Il compimento del quarto anno di sindacatura Appendino ha aperto da un canto ad un confronto sul giudizio dei quattro anni passati, dall’altro alle speculazioni sulle elezioni dell’anno prossimo.
Prendo spunto, per fare qualche considerazione anche io, da Salvatore Tropea che su Repubblica definisce quella dell’anno prossimo una “partita a due” tra Partito Democratico e Movimento Cinque Stelle, con quest’ultimo che avrebbe il vantaggio di avere già pronta la ricandidatura della sindaca uscente.
Non la vedo così.
La ricandidatura di Appendino deve prima superare lo scoglio dell’aurea regola cinque stelle del doppio mandato, tema tutt’altro che secondario in un movimento così ideologico.
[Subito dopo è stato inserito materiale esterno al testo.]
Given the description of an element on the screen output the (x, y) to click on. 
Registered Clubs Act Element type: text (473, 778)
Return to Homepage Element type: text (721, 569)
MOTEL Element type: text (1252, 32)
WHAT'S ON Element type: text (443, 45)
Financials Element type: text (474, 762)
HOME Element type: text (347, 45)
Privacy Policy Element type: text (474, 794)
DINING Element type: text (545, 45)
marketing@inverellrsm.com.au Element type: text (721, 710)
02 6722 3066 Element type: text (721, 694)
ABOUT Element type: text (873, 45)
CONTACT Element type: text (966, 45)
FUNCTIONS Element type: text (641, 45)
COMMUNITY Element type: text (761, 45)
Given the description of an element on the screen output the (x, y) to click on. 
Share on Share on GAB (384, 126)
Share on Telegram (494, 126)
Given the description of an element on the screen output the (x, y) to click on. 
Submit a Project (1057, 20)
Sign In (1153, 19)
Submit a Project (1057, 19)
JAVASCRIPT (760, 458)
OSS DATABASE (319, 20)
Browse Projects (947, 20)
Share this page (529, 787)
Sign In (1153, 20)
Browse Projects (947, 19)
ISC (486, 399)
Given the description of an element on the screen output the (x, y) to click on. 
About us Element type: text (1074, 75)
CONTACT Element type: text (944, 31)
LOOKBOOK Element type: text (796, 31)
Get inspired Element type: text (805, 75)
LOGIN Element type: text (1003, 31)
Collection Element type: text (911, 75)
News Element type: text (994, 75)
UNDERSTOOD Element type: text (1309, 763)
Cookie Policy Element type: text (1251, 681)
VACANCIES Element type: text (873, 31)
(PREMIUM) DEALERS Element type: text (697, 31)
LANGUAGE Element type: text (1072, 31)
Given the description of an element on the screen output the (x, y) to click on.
Inoltre, me ne porto dietro la convinzione dalla campagna elettorale delle regionali, il giudizio sul suo operato è negativo da parte della stragrande maggioranza della cittadinanza, con una straordinaria trasversalità sociale e territoriale. E questo dato non sfugge né a lei né alla srl che controlla il movimento: più facile dunque che le continue sortite mediatiche di questi giorni rappresentino il (disperato) tentativo di alzare il prezzo nella trattativa per una wayout ancora da immaginare.
Ma allora perché insistere a raccontarsi una candidatura che non esiste, con lo scopo più o meno dichiarato di accompagnare un accordo che il PD ha già definito impossibile?
Il giorno dopo l’inaspettata sconfitta di Piero Fassino, una parte significativa di quel sistema Torino che i pentastellati si proponevano di abbattere ha aperto un credito quasi illimitato alla Sindaca. Per paura o per improvvisa rivelazione, per l’irrompere del tema delle periferie nel discorso pubblico o per quella attitudine pedagogica di certa sinistra nei confronti dei compagni che sbagliano… Mille motivi che rendono difficile ammettere il totale fallimento di questi quattro anni.
Eppure la denuncia puntuale di quel fallimento è la strada giusta, e il PD l’ha imboccata per tempo, per recuperare il consenso di quanti 4 anni fa hanno votato per un cambiamento che non c’è stato e ora delusi cercano nell’agone elettorale chi può interpretare una nuova speranza.
Non sarà certo chi ha tradito quelle aspettative l’interlocutore giusto per recuperare quel consenso, ma servirà piuttosto una proposta politica nuova, che riparta (anche) dalla consapevolezza dei limiti della stagione del centrosinistra. Semplice così? No, perché il nostro avversario sarà la destra.